Cert: 15 Runtime: 121 mins Director: John Wells Cast: Meryl Streep, Julia Roberts, Chris Cooper, Ewan McGregor, Margo Martindale, Julianna Nicholson, Juliette Lewis and Benedict Cumberbatch
I thought we were having a funeral dinner not a cockfight
Prior to the awards season I didn’t here much about August: Osage County, what does strike me about it is the ensemble. We have some great acting talent here, most probably this is what drives people to the cinema. The film is based on Tracey Letts Pulitzer Prize winning show, I haven’t seen the play but I would now if the opportunity came about. So what is is all about? The three Weston daughters have lost touch over the years and return home following news that matriarch Violet (Meryl Streep) has been abandoned by her husband who has mysteriously disappeared. On returning to the house they grew up in and to the woman who raised them, the daughters begin to reconnect as they attempt to solve the family mystery. The original stage production is regarded as a dark comedy. But if the movie version is supposed to be funny, it seems no one bothered to tell the actors. They all seem to be playing the scenes with a deadly a serious tone, and rightfully so. The movie depicts some serious issues: cancer, drug addiction, suicide, divorce, incest and corruption of a minor. There’s no dark comedy here, just plain darkness.
Meryl Streep is as always phenomenal. Her performance is powerful and devastating. Julia Roberts, who plays eldest daughter Barbara, is also commanding, though her character is anything but charming. If you’ve always longed to see America’s Sweetheart act somber and bitter for two hours, this is the movie for you. Her trademark smile is nowhere in sight. Best performance by her in a long time. Julianne Nicholson displays a poignant determination as another sister, Ivy, who strives for happiness despite some pretty insurmountable obstacles. Their performances are so good, it’s almost hard to believe the movie is so unsatisfying. Never have I seen such good acting in the service of a story so unappealing.While most of the cast is stellar, there are two notable exceptions: Ewan McGregor and Benedict Cumberbatch both struggle with their American accents. While I truly admire the previous work of both men, I had to wonder, with all the out of work thespians in Hollywood, couldn’t the producers find two American actors who were talented enough to play the roles? Cumberbatch, in particular, surely isn’t hurting for employment. It seemed like he was in every other movie released in 2013.I haven’t talked much about the plot. That’s because there isn’t much of one.

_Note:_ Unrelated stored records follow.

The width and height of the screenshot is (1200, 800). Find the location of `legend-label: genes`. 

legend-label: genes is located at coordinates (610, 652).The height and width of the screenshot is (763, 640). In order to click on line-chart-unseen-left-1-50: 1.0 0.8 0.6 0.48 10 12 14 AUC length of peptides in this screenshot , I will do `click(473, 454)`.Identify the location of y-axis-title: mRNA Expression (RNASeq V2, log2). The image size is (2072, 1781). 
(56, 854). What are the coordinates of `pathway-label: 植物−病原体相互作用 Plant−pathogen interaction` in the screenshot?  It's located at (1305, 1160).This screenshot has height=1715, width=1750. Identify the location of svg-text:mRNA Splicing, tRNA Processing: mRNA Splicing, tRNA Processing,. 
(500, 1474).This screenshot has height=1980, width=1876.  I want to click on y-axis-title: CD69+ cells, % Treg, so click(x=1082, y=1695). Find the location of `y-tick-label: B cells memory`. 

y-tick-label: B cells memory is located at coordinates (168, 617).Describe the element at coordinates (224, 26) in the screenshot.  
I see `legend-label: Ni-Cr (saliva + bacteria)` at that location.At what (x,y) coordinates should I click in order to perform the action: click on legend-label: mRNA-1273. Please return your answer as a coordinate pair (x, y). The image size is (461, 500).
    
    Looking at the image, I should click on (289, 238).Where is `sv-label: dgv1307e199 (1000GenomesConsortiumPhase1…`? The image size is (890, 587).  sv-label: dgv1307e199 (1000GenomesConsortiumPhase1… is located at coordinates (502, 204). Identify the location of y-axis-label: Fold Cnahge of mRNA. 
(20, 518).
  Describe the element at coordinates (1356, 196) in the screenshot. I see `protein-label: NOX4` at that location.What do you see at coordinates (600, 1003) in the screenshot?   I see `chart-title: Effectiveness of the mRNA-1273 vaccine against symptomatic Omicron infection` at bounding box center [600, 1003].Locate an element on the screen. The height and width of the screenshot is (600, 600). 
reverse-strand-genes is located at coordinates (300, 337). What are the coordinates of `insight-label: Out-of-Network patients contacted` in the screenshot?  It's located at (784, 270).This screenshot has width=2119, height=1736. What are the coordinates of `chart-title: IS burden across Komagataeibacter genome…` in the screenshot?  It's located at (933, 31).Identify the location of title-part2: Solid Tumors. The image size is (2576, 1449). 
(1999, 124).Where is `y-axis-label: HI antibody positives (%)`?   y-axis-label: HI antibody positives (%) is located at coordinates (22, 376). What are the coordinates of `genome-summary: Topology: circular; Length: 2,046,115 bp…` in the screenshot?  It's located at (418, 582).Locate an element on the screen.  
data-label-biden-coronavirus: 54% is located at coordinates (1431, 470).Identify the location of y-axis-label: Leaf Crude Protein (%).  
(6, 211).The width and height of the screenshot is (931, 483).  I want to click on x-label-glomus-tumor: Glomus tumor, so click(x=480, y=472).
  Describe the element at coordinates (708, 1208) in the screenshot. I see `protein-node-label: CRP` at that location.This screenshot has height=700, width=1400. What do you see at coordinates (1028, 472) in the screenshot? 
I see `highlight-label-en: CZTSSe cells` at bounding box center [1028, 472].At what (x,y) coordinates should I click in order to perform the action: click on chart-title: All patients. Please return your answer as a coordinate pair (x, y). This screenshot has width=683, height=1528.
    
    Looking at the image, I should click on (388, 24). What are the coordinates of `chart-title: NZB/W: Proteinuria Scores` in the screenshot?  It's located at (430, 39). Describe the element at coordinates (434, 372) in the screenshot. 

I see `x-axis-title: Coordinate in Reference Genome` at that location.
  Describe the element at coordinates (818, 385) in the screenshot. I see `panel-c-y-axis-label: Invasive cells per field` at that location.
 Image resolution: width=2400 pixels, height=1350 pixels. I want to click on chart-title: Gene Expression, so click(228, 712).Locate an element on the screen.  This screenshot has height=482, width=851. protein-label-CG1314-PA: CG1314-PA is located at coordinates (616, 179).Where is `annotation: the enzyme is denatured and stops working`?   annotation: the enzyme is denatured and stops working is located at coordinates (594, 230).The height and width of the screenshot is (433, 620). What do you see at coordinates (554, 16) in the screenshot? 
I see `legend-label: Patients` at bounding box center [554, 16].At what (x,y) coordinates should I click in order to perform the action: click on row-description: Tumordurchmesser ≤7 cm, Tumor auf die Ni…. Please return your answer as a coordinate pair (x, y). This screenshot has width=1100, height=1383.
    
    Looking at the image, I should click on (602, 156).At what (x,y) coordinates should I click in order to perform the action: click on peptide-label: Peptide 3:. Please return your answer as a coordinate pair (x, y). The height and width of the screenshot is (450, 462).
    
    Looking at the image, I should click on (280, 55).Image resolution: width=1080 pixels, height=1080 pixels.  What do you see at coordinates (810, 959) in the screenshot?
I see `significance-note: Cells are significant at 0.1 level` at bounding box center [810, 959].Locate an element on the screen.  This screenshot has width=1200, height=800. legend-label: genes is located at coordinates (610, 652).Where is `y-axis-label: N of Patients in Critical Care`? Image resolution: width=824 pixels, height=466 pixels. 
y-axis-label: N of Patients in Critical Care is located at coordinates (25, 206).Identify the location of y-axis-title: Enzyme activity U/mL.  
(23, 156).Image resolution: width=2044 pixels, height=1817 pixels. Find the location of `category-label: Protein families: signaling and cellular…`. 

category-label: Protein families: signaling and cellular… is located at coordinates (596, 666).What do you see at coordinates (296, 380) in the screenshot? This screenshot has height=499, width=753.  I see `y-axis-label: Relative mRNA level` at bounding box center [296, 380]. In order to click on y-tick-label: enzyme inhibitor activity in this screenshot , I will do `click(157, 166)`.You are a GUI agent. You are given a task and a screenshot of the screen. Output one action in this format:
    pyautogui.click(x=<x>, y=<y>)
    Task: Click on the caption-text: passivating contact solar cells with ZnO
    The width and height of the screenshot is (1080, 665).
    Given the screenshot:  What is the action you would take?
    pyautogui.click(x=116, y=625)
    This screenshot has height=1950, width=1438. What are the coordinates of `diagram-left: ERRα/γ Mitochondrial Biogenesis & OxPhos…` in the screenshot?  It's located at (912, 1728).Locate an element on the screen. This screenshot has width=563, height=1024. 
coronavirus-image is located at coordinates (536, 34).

There’s no goal or objective for the characters to achieve, no central question (i.e. will there be a happy ending?) that keeps us interested until it’s answered in the movie’s climax. Yes, Barbara takes steps to confront Violet’s drug addiction. And yes, some characters have secrets that are revealed along the way. But none of these moments coalesce into anything resembling a story with a beginning, middle and an end. Essentially, this movie is just a bunch of cruel, unhappy people shouting at each other for two hours. They’re trapped together in a house and the audience is trapped along with them.There are interesting themes beneath the surface: overcoming the troubled circumstances of your upbringing and how a child’s love for their parent can endure despite constant abuse. But the themes are never developed into a message or a conclusion. All of this must’ve worked on the stage. After all, they don’t just hand out Pulitzers. But it doesn’t work as a movie.